• What to do:
Rewrite the lines from the line with "Thế giới 1490 màu (68, 1183)" to the line with "Tư vấn phối màu (109, 1183)", replacing "màu" with "sắc" and leaving everything else unchanged.

• Given entries:
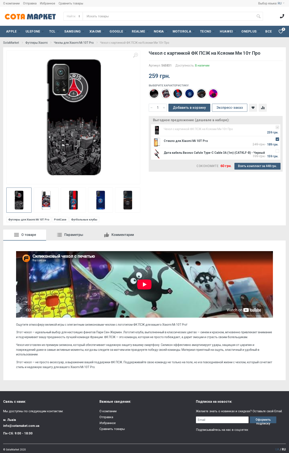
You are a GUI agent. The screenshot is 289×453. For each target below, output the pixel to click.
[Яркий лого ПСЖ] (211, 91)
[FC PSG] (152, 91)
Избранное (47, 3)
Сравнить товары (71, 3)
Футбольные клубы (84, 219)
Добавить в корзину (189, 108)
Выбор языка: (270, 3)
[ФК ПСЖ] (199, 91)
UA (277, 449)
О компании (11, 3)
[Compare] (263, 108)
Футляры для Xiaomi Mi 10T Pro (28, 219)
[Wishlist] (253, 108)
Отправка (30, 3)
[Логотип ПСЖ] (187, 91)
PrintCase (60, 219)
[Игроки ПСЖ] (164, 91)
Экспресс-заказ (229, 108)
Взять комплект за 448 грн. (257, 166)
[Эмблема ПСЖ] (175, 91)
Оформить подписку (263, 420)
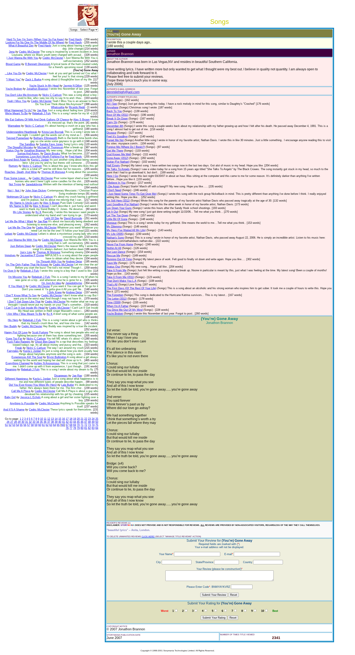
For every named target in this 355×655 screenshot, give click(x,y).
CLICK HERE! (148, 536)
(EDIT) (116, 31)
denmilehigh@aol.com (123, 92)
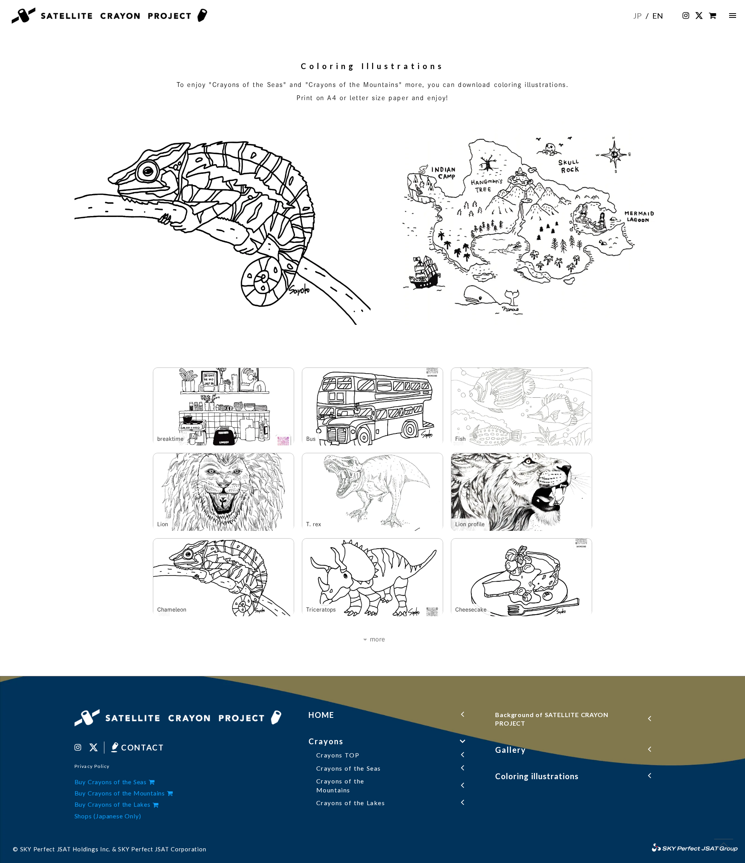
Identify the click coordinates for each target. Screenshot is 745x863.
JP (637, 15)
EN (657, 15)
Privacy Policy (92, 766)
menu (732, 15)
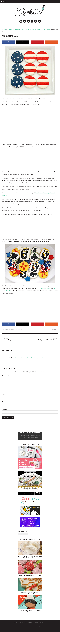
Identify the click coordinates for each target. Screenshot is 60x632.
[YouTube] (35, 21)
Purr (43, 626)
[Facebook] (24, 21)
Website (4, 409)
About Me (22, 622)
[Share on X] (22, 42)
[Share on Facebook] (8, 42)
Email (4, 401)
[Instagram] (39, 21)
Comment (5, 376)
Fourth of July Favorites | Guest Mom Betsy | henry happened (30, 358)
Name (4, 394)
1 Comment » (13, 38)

...

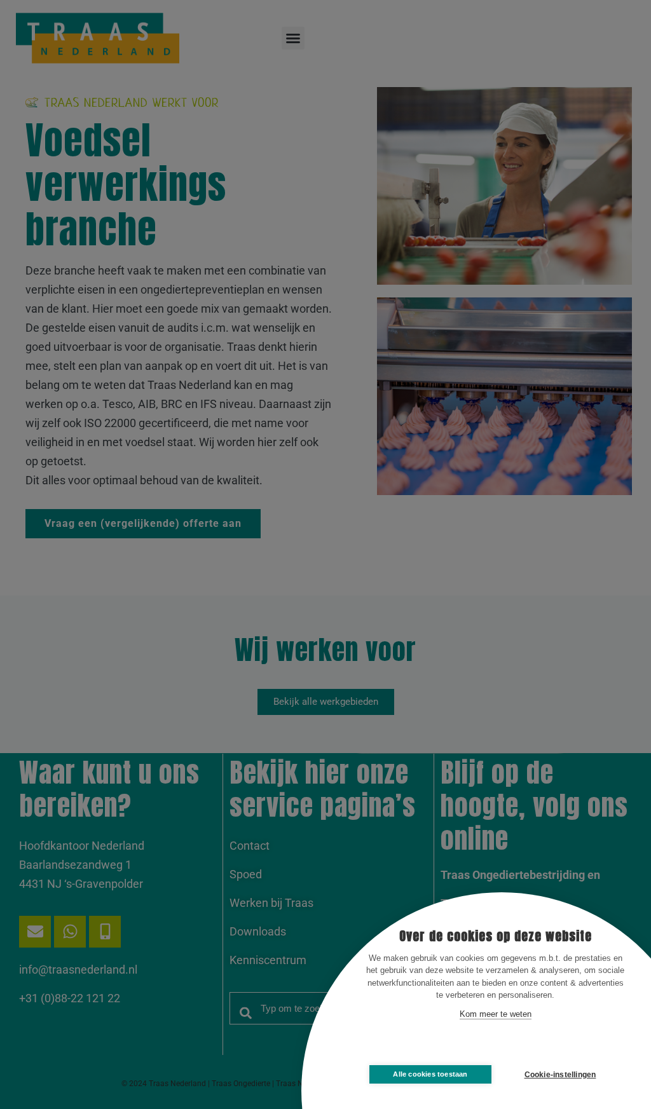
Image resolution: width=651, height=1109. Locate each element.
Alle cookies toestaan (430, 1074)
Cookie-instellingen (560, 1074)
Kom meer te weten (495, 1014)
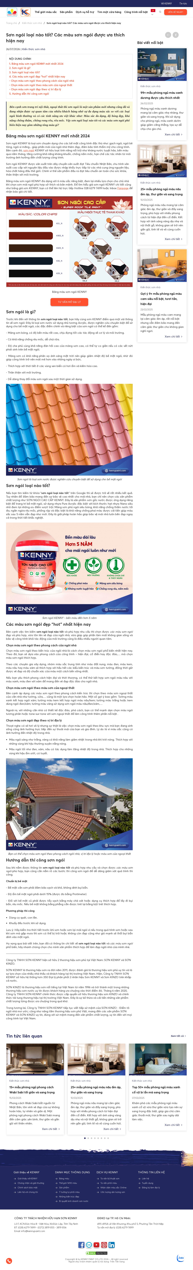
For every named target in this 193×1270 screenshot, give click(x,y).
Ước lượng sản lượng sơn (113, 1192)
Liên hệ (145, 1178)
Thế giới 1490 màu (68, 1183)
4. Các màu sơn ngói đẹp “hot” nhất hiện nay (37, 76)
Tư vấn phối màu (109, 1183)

• Finished answer:
Thế giới 1490 sắc (68, 1183)
4. Các sắc sơn ngói đẹp “hot” nhất hiện nay (37, 76)
Tư vấn phối sắc (109, 1183)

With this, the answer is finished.